▸ **Task instructions**
Repeat the data exactly, leaving out any image.

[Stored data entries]
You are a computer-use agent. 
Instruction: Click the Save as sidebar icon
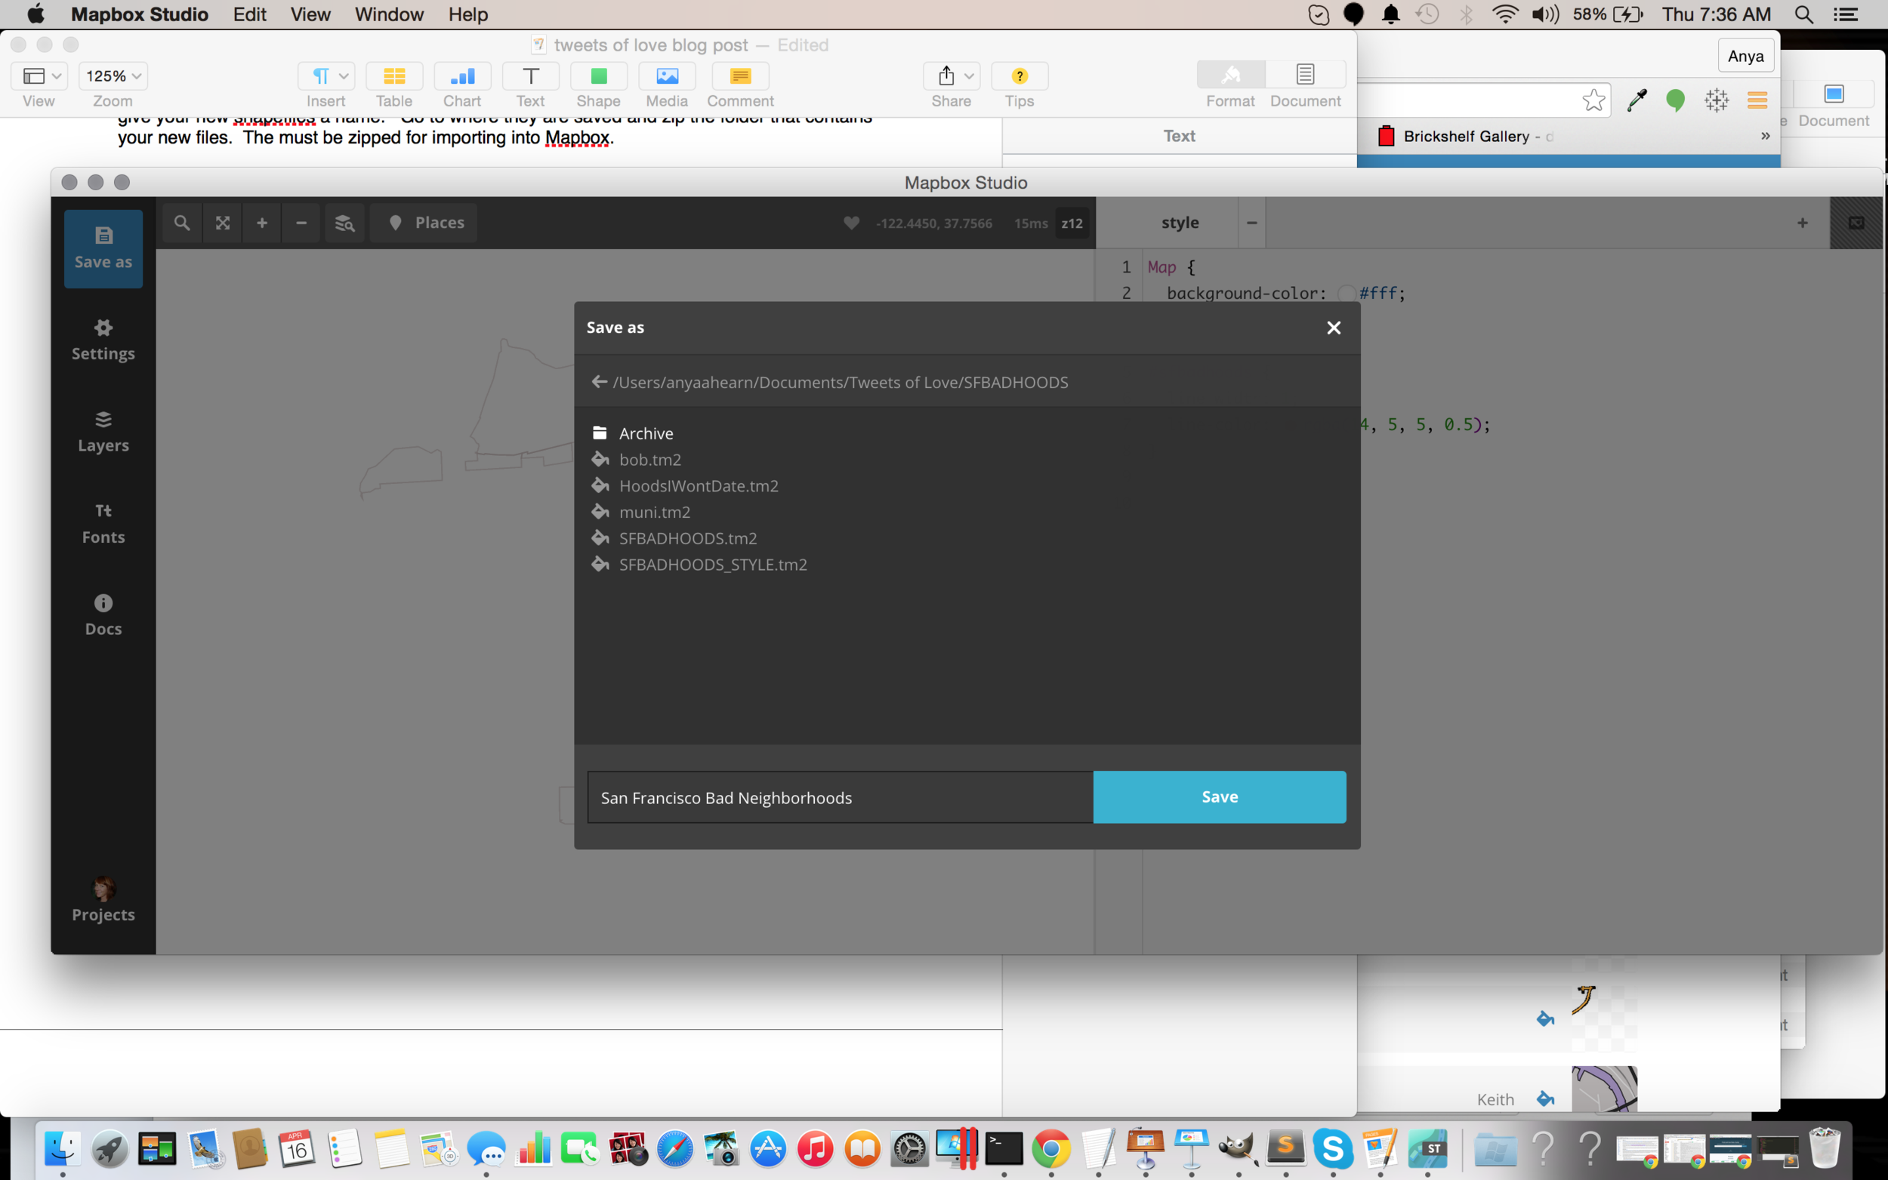coord(103,247)
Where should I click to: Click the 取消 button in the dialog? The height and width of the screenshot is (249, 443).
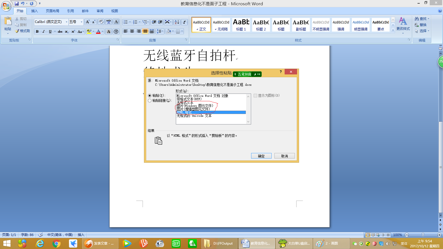point(284,155)
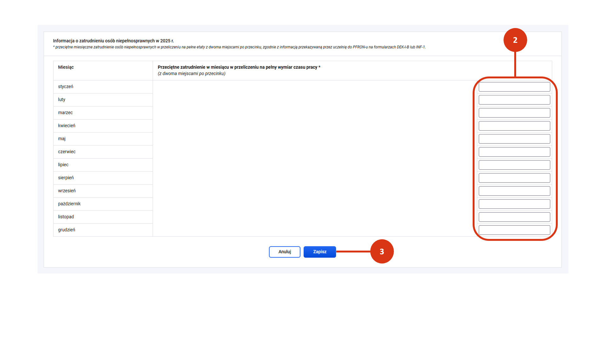605x340 pixels.
Task: Select the grudzień employment input field
Action: 514,230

▸ **Solution for this exercise**
You are a computer-use agent. 
Instruction: Click the Save as sidebar icon
coord(103,247)
Where should I click to: Click the 取消 button in the dialog? The height and width of the screenshot is (249, 443).
point(284,155)
605x340 pixels.
Task: Select the grudzień employment input field
Action: 514,230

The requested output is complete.